* [Exercise instructions]:
The task here is to set down every line of the listing exactly.

* [Provided records]:
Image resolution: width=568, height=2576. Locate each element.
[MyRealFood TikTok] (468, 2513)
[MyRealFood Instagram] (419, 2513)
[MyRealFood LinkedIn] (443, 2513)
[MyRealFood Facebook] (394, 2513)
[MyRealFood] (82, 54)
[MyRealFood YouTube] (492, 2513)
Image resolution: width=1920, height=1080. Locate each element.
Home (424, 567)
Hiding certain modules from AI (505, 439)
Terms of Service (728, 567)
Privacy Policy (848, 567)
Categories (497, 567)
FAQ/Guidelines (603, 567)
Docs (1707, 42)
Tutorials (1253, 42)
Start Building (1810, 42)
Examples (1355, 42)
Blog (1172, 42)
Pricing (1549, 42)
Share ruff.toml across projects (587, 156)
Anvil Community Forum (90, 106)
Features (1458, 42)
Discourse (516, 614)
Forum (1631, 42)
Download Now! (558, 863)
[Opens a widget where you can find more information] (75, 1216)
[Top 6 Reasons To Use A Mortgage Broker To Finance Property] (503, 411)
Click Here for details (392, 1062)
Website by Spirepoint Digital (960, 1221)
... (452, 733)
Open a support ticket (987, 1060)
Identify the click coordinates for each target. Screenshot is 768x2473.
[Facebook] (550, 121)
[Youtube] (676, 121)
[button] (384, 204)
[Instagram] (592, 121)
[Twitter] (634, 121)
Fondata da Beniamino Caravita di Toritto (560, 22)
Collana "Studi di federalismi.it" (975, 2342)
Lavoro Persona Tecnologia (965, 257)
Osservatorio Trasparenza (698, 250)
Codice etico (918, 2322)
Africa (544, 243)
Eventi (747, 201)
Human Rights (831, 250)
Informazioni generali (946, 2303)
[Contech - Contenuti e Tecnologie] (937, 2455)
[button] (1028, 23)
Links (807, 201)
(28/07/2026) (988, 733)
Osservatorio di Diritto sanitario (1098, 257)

* [Response box]:
Image resolution: width=568, height=2576. Locate each element.
[MyRealFood TikTok] (468, 2513)
[MyRealFood Instagram] (419, 2513)
[MyRealFood LinkedIn] (443, 2513)
[MyRealFood Facebook] (394, 2513)
[MyRealFood] (82, 54)
[MyRealFood YouTube] (492, 2513)
Image resolution: width=1920, height=1080. Locate each element.
Home (424, 567)
Hiding certain modules from AI (505, 439)
Terms of Service (728, 567)
Privacy Policy (848, 567)
Categories (497, 567)
FAQ/Guidelines (603, 567)
Docs (1707, 42)
Tutorials (1253, 42)
Start Building (1810, 42)
Examples (1355, 42)
Blog (1172, 42)
Pricing (1549, 42)
Share ruff.toml across projects (587, 156)
Anvil Community Forum (90, 106)
Features (1458, 42)
Discourse (516, 614)
Forum (1631, 42)
Download Now! (558, 863)
[Opens a widget where you can find more information] (75, 1216)
[Top 6 Reasons To Use A Mortgage Broker To Finance Property] (503, 411)
Click Here for details (392, 1062)
Website by Spirepoint Digital (960, 1221)
... (452, 733)
Open a support ticket (987, 1060)
Identify the click coordinates for each target. Screenshot is 768x2473.
[Facebook] (550, 121)
[Youtube] (676, 121)
[button] (384, 204)
[Instagram] (592, 121)
[Twitter] (634, 121)
Fondata da Beniamino Caravita di Toritto (560, 22)
Collana "Studi di federalismi.it" (975, 2342)
Lavoro Persona Tecnologia (965, 257)
Osservatorio Trasparenza (698, 250)
Codice etico (918, 2322)
Africa (544, 243)
Eventi (747, 201)
Human Rights (831, 250)
Informazioni generali (946, 2303)
[Contech - Contenuti e Tecnologie] (937, 2455)
[button] (1028, 23)
Links (807, 201)
(28/07/2026) (988, 733)
Osservatorio di Diritto sanitario (1098, 257)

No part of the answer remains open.